───── Data in this exercise ─────

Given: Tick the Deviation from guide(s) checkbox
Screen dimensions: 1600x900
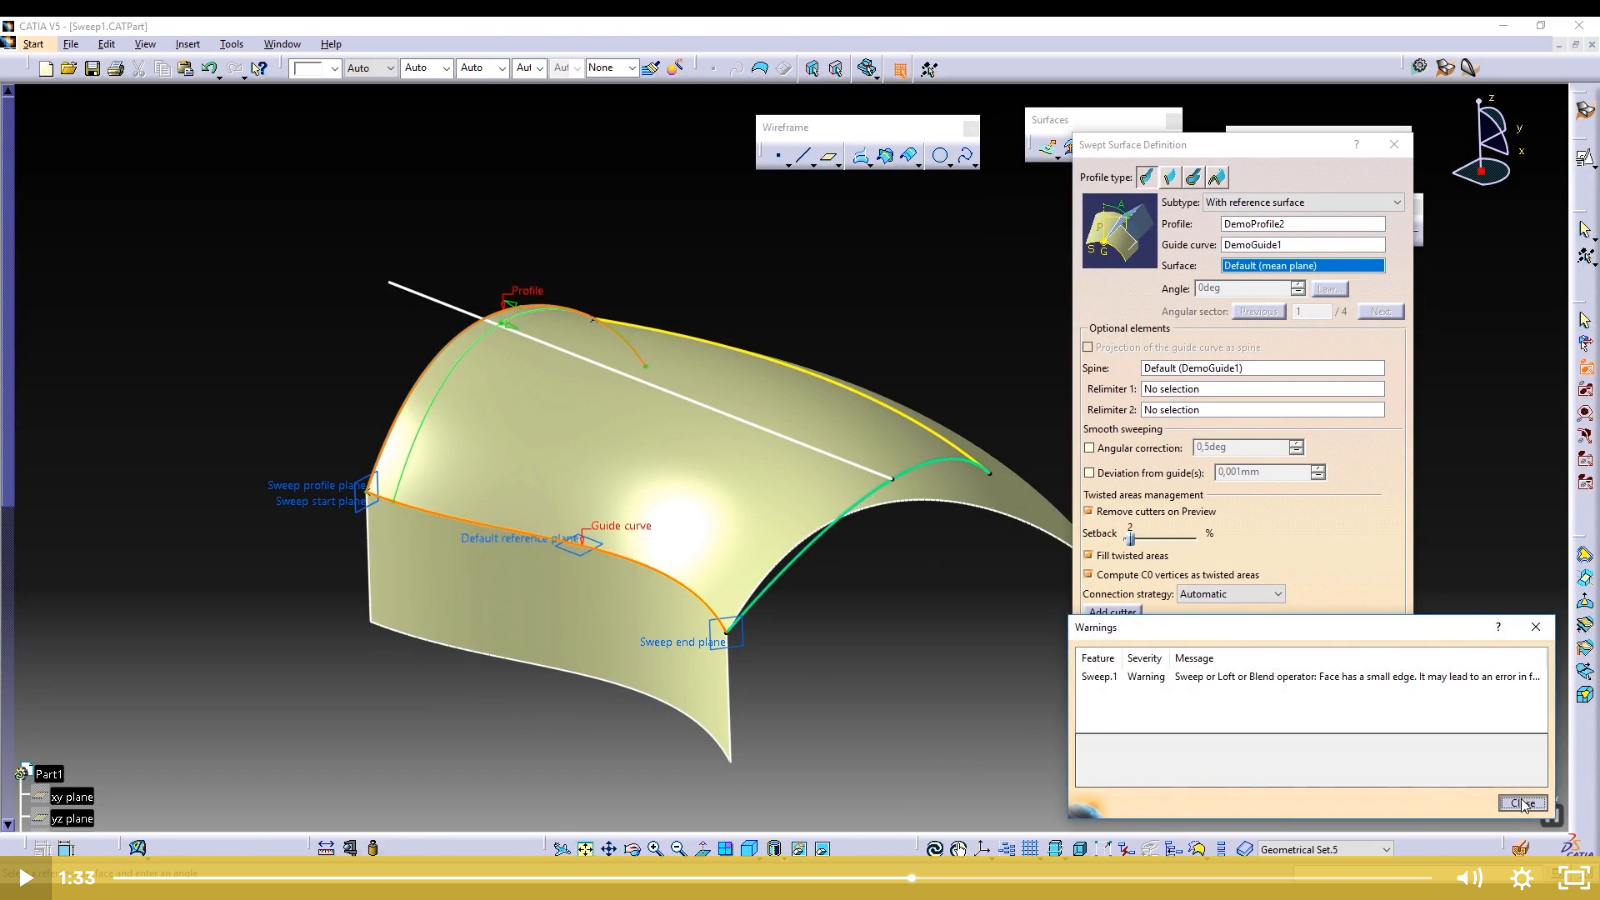Looking at the screenshot, I should pos(1089,473).

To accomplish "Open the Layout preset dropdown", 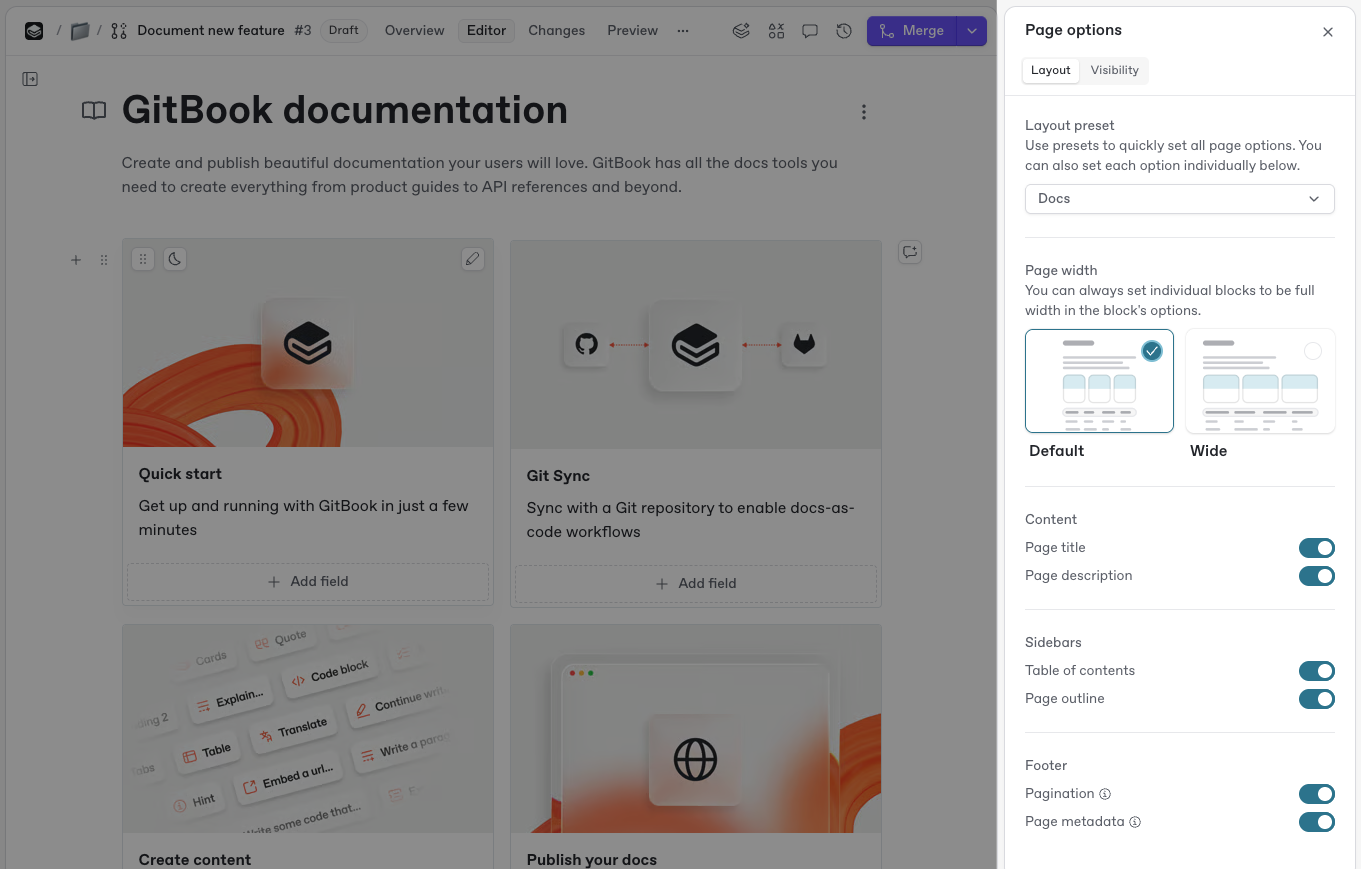I will (1179, 199).
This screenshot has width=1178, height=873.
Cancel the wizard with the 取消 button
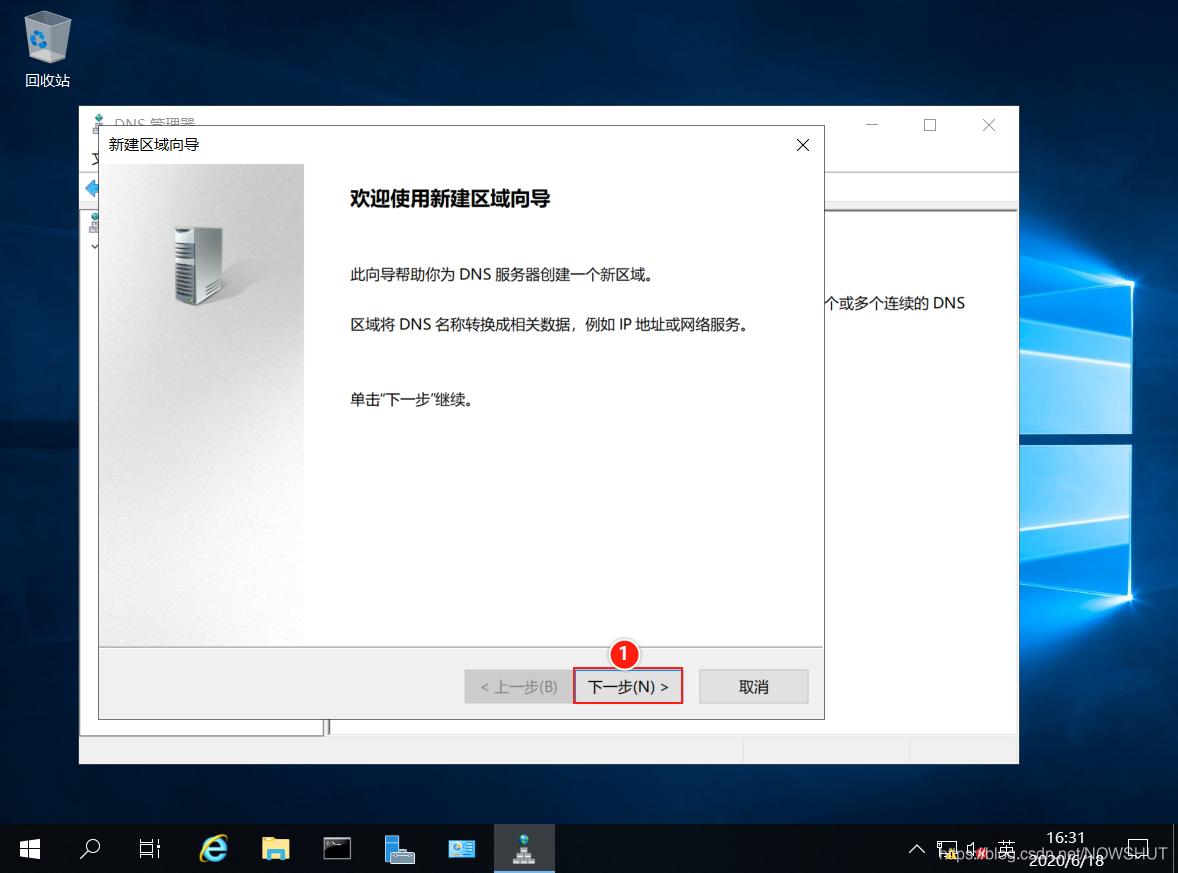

─────

Please output the lines from the line that holds "This screenshot has width=1178, height=873." through the final line of the material above, both included. Each line must match exactly, and pictures must be excluded.

### Response area
This screenshot has width=1178, height=873.
Cancel the wizard with the 取消 button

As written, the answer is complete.